Item 8.01. Other Events.

On June 30, 2020, we announced and priced an offering (the "Notes Offering") of senior notes due 2022 (the "Notes").

In connection with the Notes Offering, on June 30, 2020, we entered into a Terms Agreement in respect of the Notes (the "Terms Agreement") with BBVA Securities Inc., Citigroup Global Markets Inc. and TD Securities (USA) LLC, as representatives of the several underwriters named therein (the "Underwriters"), pursuant to which we agreed to issue and sell the Notes to the Underwriters. The provisions of an Amended and Restated Underwriting Agreement dated as of February 28, 2011 (the "Underwriting Agreement") are incorporated by reference into the Terms Agreement. A copy of the Underwriting Agreement is filed as Exhibit 1.1 and a copy of the Terms Agreement is filed as Exhibit 1.2 to this Current Report.

On July 2, 2020, we issued an aggregate principal amount of $1.0 billion of the Notes. The Notes were issued pursuant to an Indenture, dated as of March 6, 2015 (the "Indenture"), by and between us and Deutsche Bank Trust Company Americas, as trustee (the "Trustee"), as supplemented and modified by the Supplemental Indenture No. 1, dated as of February 13, 2019, by and between us and the Trustee (to change the notice period for redemptions of the Notes and future note offerings) and the Supplemental Indenture No. 2, dated as of April 13, 2020, by and between us and the Trustee (to allow for electronic execution, authentication, delivery and dating of documents under the Indenture), and as further supplemented and modified in respect of the Notes by an officers' certificate under Section 301 of the Indenture, dated as of July 2, 2020 (the "301 Certificate"). We filed with the Securities and Exchange Commission (the "SEC") the Indenture together with our Registration Statement (as defined below) on February 28, 2020.

We have filed with the SEC a Prospectus, dated as of February 28, 2020, and a Prospectus Supplement for the Notes, dated as of June 30, 2020, each of which forms a part of our Registration Statement on Form S-3 (Registration No. 333-236787) (the "Registration Statement") in connection with the offering of the Notes. We are filing the items listed below as exhibits to this Current Report for the purpose of incorporating them as exhibits to the Registration Statement.

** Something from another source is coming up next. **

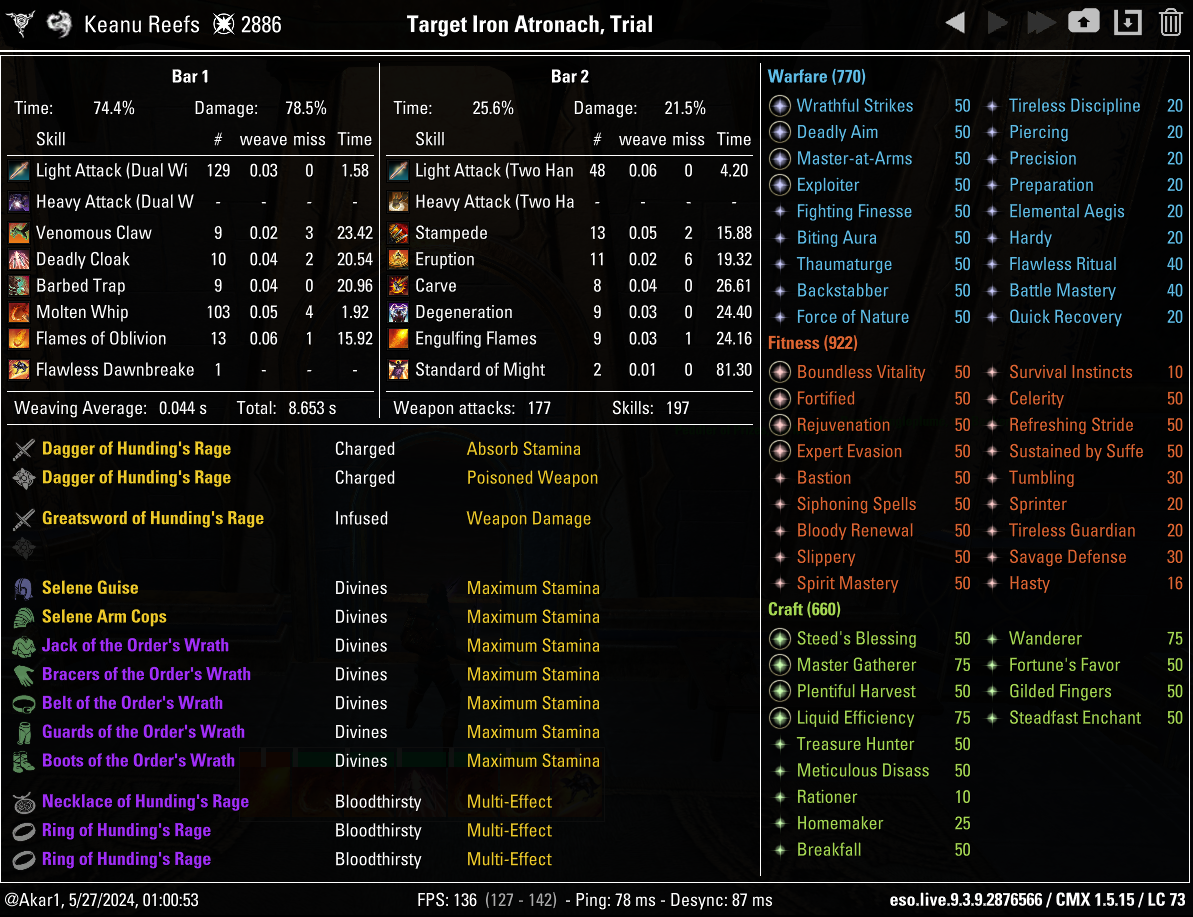
Task: Click the Greatsword of Hunding's Rage item link
Action: pyautogui.click(x=152, y=518)
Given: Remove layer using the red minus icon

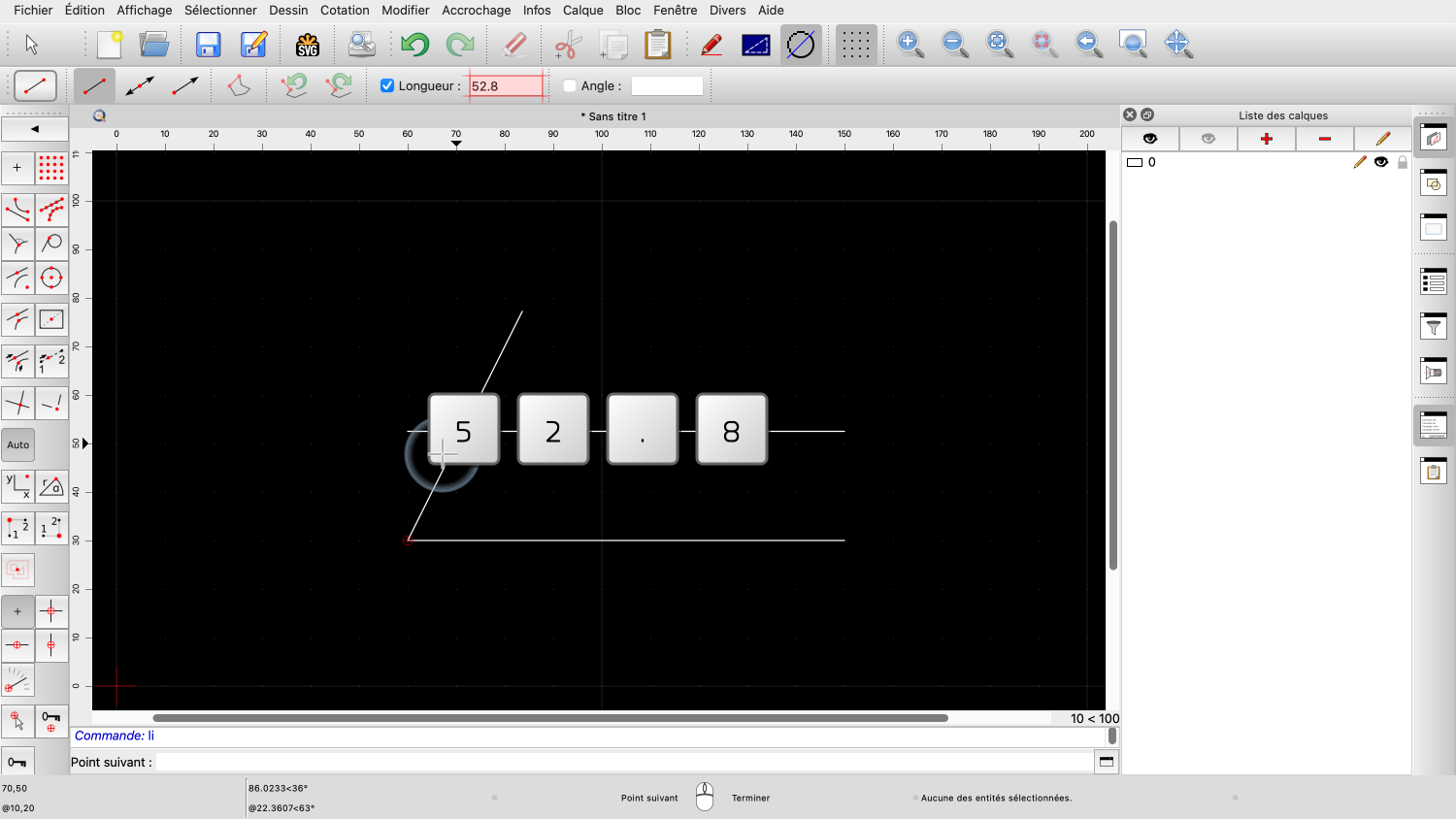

Item 9.01. Financial Statements and Exhibits.

(d) The following exhibits are being filed with this Current Report on Form 8-K.



 Exhibit
 Number                                      Description

    1.1            Amended and Restated Underwriting Agreement, dated February 28,
                 2011 (incorporated by reference to Exhibit 1.1 to Kraft Foods Inc.'s
                 Registration Statement on Form S-3 filed with the SEC on
                 February 28, 2011).

    1.2            Terms Agreement for Notes among Mondel?z International, Inc. and
                 BBVA Securities Inc., Citigroup Global Markets Inc. and TD
                 Securities (USA) LLC, as representatives of the several underwriters
                 named therein, dated June 30, 2020.

    4.1            Indenture (incorporated by reference to Exhibit 4.4 to the
                 Registrant's Annual Report on Form 10-K for the year ended
                 December 31, 2016, filed with the SEC on February 24, 2017).

    4.2            Supplemental Indenture No. 1, dated February 13, 2019, between
                 Mondel?z International, Inc. and Deutsche Bank Trust Company
                 Americas (incorporated by reference to Exhibit 4.2 to the
                 Registrant's Current Report on Form 8-K dated February 13, 2019,
                 filed with the SEC on February 13, 2019).

    4.3            Supplemental Indenture No. 2, dated April 13, 2020, between
                 Mondel?z International, Inc. and Deutsche Bank Trust Company
                 Americas (incorporated by reference to Exhibit 4.3 to the
                 Registrant's Current Report on Form 8-K dated April 13, 2020, filed
                 with the SEC on April 13, 2020).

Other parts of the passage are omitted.